Stored data entries

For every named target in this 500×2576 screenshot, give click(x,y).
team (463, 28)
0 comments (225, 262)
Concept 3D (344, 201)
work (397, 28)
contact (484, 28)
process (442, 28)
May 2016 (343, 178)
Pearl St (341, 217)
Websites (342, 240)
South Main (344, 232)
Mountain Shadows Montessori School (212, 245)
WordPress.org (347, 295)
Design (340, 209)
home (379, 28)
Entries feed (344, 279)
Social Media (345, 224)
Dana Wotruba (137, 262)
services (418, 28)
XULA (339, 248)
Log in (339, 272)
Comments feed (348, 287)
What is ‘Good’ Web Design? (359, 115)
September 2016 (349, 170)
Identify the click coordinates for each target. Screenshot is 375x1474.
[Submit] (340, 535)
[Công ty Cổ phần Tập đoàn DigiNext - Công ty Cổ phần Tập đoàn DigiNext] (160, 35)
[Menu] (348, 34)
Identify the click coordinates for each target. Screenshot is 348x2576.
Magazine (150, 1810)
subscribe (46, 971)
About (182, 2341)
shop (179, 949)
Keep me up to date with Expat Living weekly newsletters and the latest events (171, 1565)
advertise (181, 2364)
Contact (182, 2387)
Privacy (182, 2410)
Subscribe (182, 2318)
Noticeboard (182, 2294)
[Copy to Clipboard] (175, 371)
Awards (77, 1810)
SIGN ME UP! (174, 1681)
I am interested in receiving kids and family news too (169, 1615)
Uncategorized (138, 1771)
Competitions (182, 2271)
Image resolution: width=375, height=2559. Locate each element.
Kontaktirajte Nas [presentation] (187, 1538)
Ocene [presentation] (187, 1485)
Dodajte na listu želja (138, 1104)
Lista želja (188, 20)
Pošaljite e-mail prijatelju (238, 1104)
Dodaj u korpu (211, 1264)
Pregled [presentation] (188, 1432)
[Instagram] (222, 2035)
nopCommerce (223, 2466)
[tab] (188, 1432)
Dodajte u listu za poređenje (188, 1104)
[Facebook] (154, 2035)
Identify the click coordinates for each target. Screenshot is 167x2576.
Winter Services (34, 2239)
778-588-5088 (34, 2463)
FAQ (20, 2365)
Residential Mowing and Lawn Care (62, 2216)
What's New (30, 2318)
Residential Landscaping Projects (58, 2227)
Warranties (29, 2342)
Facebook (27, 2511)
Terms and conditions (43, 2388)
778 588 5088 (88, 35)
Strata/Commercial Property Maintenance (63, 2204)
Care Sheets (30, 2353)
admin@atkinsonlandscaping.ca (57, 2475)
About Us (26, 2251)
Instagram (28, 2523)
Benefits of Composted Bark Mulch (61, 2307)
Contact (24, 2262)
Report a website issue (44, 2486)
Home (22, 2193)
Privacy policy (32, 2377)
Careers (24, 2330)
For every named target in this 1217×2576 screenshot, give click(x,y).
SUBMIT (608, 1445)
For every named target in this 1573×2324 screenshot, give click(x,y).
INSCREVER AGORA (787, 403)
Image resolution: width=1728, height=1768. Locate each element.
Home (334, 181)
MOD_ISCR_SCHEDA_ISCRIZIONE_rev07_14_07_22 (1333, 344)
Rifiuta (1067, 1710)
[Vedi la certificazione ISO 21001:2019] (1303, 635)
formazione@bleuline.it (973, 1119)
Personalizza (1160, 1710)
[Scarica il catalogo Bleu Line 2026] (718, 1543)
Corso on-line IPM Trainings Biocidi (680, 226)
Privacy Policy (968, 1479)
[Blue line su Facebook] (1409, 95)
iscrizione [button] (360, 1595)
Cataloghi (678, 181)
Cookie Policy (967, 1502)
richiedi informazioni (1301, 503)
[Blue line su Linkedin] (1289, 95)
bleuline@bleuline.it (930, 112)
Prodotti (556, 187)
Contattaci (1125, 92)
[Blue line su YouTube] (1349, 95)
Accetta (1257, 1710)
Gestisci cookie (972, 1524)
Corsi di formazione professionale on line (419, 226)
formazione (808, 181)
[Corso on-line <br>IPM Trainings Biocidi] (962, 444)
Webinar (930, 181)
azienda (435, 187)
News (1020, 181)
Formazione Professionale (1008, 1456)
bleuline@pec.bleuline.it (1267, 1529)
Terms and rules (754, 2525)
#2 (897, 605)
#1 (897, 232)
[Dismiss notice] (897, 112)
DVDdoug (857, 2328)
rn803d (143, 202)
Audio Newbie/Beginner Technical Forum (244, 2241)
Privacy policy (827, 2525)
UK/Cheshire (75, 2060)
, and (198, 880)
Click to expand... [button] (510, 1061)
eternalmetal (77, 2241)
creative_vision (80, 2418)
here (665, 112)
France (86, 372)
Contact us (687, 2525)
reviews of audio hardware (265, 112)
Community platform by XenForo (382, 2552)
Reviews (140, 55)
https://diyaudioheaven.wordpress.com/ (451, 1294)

> **TRY IT**: Please return each line of the data above in which the word "Biocidi" occurs.

> **ANSWER TO THIS PROBLEM**:
Corso on-line IPM Trainings Biocidi (680, 226)
[Corso on-line <br>IPM Trainings Biocidi] (962, 444)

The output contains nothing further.